> SUPPLIED MATERIAL:
◇ ◇ ◇ ◇

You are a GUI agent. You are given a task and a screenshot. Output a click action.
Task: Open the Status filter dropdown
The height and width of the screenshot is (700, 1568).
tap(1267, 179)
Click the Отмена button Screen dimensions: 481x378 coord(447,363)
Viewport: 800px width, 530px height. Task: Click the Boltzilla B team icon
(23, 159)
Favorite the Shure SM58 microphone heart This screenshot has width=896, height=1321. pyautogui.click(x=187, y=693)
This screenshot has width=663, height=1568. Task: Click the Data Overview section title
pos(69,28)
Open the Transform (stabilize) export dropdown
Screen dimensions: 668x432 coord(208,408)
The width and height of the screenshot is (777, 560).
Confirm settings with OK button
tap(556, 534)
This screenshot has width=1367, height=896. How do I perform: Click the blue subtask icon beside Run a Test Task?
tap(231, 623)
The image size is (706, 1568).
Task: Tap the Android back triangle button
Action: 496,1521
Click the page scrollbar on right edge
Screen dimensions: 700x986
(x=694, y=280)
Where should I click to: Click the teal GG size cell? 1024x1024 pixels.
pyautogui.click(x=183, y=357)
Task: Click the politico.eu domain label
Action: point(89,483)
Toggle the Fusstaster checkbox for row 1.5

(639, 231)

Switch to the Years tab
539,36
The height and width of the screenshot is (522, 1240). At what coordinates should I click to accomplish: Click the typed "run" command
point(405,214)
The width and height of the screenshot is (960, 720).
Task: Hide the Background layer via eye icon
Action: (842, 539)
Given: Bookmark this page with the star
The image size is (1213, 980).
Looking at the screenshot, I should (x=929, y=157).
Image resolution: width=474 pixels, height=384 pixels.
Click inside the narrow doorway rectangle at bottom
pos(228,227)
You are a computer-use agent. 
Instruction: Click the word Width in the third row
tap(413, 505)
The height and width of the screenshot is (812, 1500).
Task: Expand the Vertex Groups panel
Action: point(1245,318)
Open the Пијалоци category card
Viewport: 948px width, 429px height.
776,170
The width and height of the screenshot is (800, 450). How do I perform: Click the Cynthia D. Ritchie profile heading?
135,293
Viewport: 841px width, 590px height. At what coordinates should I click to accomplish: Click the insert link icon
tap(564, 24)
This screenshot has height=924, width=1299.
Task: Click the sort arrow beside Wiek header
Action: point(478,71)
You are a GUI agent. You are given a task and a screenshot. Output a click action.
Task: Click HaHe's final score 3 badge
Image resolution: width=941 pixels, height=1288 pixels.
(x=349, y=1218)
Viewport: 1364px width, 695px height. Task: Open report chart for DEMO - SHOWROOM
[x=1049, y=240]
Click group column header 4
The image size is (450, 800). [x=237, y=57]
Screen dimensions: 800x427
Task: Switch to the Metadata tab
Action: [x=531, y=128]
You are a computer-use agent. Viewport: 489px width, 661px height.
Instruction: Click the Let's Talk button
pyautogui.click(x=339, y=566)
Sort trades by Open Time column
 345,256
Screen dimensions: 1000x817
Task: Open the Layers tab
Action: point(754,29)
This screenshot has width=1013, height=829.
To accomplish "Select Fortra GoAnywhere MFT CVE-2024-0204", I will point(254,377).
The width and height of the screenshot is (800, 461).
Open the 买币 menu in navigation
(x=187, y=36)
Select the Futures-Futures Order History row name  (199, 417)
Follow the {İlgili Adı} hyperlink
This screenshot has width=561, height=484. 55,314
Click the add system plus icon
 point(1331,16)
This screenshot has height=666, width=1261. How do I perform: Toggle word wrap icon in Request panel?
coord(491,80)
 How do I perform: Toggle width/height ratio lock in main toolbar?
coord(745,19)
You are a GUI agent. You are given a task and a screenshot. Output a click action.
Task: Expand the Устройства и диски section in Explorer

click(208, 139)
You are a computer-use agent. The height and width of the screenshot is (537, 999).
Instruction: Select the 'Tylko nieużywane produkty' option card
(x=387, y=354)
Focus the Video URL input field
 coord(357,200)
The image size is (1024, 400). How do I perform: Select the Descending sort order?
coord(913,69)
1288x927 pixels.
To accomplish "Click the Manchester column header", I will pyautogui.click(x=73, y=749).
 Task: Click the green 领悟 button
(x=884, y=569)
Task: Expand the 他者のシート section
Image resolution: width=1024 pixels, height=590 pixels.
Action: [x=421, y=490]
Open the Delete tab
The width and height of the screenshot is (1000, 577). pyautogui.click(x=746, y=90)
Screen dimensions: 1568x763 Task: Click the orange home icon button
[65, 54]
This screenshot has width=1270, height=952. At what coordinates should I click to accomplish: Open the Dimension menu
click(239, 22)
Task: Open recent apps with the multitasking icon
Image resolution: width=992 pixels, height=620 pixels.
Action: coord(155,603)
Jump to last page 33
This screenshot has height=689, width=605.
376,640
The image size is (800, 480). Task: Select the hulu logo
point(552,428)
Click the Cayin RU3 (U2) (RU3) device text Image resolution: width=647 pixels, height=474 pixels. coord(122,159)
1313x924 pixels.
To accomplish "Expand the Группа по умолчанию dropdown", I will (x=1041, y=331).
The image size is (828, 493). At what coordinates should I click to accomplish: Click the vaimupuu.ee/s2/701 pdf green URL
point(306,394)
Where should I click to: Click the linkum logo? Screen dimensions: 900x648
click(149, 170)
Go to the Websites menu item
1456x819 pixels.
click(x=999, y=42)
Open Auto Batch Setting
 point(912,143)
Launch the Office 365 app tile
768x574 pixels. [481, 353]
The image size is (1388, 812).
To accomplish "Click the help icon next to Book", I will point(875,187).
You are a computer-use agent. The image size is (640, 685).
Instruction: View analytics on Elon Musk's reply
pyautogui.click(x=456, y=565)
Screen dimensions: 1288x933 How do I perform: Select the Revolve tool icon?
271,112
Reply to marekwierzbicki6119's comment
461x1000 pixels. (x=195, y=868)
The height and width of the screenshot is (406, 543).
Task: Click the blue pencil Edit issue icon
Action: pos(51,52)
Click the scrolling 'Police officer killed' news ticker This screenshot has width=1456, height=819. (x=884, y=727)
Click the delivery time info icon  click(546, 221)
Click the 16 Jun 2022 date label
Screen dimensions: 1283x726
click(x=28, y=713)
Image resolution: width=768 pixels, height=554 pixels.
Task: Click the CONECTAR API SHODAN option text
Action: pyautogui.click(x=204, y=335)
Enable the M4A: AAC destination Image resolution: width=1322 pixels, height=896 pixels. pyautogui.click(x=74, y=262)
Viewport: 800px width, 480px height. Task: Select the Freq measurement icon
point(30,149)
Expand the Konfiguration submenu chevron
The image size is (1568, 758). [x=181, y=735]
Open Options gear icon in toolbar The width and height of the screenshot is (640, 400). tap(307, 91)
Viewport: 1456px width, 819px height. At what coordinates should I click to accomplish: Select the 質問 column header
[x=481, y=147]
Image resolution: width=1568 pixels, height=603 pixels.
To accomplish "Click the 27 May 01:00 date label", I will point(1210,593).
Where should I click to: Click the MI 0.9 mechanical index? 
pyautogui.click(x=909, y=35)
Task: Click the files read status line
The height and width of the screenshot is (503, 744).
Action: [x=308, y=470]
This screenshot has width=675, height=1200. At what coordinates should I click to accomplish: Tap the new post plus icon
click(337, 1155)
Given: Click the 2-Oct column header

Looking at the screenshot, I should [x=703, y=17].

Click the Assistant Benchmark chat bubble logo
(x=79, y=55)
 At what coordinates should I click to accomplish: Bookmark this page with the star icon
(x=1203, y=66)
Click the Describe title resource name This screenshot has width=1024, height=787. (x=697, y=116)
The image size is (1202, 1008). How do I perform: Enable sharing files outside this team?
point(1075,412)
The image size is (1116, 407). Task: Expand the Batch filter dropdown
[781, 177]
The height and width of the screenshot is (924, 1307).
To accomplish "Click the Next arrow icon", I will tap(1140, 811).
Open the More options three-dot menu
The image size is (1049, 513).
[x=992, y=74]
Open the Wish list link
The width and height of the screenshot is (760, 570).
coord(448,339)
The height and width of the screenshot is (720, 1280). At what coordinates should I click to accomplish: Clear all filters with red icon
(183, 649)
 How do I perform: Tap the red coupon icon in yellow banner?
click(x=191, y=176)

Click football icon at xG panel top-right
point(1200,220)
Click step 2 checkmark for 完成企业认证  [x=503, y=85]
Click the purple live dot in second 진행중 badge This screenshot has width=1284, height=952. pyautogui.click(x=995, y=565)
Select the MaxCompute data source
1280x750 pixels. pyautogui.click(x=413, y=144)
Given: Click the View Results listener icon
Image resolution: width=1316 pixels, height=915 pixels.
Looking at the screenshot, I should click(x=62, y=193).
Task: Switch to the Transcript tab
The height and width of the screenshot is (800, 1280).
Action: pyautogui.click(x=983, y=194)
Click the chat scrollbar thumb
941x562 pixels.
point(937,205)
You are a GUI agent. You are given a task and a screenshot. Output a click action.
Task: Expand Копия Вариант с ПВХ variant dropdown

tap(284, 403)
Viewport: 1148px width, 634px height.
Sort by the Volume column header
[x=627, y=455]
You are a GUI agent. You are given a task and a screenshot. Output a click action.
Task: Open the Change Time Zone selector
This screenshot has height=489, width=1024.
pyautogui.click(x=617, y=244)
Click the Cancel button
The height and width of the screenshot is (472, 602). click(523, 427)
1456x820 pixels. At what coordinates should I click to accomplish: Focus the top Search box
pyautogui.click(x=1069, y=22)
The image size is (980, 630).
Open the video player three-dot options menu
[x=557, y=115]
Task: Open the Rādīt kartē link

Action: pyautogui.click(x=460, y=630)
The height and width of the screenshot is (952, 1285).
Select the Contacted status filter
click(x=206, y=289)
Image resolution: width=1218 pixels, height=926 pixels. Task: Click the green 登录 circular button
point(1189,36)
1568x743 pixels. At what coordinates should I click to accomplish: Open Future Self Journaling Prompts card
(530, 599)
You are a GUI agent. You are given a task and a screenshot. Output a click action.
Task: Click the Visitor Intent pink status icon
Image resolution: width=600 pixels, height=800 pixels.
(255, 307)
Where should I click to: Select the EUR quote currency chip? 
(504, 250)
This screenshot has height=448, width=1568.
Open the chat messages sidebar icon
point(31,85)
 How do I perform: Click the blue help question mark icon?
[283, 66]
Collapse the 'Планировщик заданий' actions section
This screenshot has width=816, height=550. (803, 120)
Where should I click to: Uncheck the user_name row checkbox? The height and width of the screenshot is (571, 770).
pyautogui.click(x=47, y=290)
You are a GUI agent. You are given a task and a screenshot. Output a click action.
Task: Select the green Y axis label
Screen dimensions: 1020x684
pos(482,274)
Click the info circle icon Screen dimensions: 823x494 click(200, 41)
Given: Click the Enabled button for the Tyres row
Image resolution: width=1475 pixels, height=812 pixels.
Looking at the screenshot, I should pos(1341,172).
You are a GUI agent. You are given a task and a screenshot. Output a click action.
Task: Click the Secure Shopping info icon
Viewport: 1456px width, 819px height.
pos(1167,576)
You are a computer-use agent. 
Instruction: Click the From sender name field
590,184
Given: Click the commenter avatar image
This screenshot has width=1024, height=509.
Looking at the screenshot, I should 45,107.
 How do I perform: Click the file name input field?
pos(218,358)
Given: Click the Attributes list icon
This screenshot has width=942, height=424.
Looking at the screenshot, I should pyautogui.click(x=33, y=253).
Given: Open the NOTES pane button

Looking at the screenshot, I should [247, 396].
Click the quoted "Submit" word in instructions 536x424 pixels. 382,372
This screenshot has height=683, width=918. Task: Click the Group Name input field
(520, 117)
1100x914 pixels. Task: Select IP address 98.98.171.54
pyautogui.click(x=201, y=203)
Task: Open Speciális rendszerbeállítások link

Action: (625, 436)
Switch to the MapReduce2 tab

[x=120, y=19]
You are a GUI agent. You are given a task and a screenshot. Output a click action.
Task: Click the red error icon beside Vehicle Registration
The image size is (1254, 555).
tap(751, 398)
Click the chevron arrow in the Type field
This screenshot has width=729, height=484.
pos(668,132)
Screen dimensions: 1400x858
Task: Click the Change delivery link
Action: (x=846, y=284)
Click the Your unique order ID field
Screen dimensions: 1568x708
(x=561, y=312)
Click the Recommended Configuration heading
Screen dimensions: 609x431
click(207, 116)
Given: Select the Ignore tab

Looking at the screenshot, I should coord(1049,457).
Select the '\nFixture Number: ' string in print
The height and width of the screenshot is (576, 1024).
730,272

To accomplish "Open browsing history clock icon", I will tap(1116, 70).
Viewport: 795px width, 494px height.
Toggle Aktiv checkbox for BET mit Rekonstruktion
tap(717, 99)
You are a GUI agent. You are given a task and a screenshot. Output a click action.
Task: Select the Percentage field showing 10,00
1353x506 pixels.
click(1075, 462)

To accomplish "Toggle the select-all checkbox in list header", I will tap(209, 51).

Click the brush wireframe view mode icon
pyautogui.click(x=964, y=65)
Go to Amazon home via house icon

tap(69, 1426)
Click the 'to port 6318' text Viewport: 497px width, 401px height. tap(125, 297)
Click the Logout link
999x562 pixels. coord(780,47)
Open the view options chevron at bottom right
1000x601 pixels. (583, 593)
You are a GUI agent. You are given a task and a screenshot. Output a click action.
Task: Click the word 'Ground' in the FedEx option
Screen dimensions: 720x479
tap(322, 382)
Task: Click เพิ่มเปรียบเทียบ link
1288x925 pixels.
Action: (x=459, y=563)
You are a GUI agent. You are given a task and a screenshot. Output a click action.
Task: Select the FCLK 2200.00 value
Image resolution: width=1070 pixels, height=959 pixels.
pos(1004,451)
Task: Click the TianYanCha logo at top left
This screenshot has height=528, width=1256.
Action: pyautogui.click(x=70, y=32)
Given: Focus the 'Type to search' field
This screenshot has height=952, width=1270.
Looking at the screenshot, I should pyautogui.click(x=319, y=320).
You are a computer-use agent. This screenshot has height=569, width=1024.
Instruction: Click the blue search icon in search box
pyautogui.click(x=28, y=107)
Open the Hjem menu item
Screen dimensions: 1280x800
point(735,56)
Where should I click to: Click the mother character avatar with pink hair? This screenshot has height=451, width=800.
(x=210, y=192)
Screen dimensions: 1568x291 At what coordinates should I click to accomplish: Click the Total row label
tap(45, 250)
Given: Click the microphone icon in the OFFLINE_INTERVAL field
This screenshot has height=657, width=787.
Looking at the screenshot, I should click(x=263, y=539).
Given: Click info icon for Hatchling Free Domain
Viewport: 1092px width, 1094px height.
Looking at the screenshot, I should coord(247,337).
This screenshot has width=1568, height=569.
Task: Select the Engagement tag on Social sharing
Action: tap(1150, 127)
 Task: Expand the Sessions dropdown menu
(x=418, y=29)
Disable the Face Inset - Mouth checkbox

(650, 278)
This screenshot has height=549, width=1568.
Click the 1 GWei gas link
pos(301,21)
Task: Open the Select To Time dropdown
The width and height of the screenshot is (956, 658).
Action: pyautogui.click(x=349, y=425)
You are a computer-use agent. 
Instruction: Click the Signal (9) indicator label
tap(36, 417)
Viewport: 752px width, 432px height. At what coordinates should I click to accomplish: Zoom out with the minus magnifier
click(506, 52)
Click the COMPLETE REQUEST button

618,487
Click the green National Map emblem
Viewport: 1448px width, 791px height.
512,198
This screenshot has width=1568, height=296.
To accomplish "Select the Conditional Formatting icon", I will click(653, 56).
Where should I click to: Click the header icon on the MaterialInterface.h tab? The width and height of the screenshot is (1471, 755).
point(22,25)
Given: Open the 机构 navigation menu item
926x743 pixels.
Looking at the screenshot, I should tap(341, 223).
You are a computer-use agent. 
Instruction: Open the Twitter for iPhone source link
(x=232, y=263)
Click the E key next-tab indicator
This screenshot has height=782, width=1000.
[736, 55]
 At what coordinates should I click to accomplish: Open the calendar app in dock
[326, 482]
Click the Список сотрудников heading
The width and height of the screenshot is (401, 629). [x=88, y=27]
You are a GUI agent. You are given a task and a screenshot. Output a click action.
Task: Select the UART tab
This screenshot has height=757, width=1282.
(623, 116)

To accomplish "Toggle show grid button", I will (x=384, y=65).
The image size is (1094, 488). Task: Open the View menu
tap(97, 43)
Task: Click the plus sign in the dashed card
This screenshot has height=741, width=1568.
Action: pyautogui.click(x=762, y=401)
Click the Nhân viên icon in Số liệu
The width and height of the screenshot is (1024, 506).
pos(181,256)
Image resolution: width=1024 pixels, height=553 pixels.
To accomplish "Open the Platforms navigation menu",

◇ ◇ ◇ ◇

> REQUIREMENT: With the line holding "This screenshot has width=1013, height=829." as the first and the line holding "1288x927 pixels." as the last, please transcribe exactly the lines of the material above in that range and nothing else.

> ANSWER BOX:
This screenshot has width=1013, height=829.
To accomplish "Select Fortra GoAnywhere MFT CVE-2024-0204", I will point(254,377).
The width and height of the screenshot is (800, 461).
Open the 买币 menu in navigation
(x=187, y=36)
Select the Futures-Futures Order History row name  (199, 417)
Follow the {İlgili Adı} hyperlink
This screenshot has width=561, height=484. 55,314
Click the add system plus icon
 point(1331,16)
This screenshot has height=666, width=1261. How do I perform: Toggle word wrap icon in Request panel?
coord(491,80)
 How do I perform: Toggle width/height ratio lock in main toolbar?
coord(745,19)
You are a GUI agent. You are given a task and a screenshot. Output a click action.
Task: Expand the Устройства и диски section in Explorer

click(208, 139)
You are a computer-use agent. The height and width of the screenshot is (537, 999).
Instruction: Select the 'Tylko nieużywane produkty' option card
(x=387, y=354)
Focus the Video URL input field
 coord(357,200)
The image size is (1024, 400). How do I perform: Select the Descending sort order?
coord(913,69)
1288x927 pixels.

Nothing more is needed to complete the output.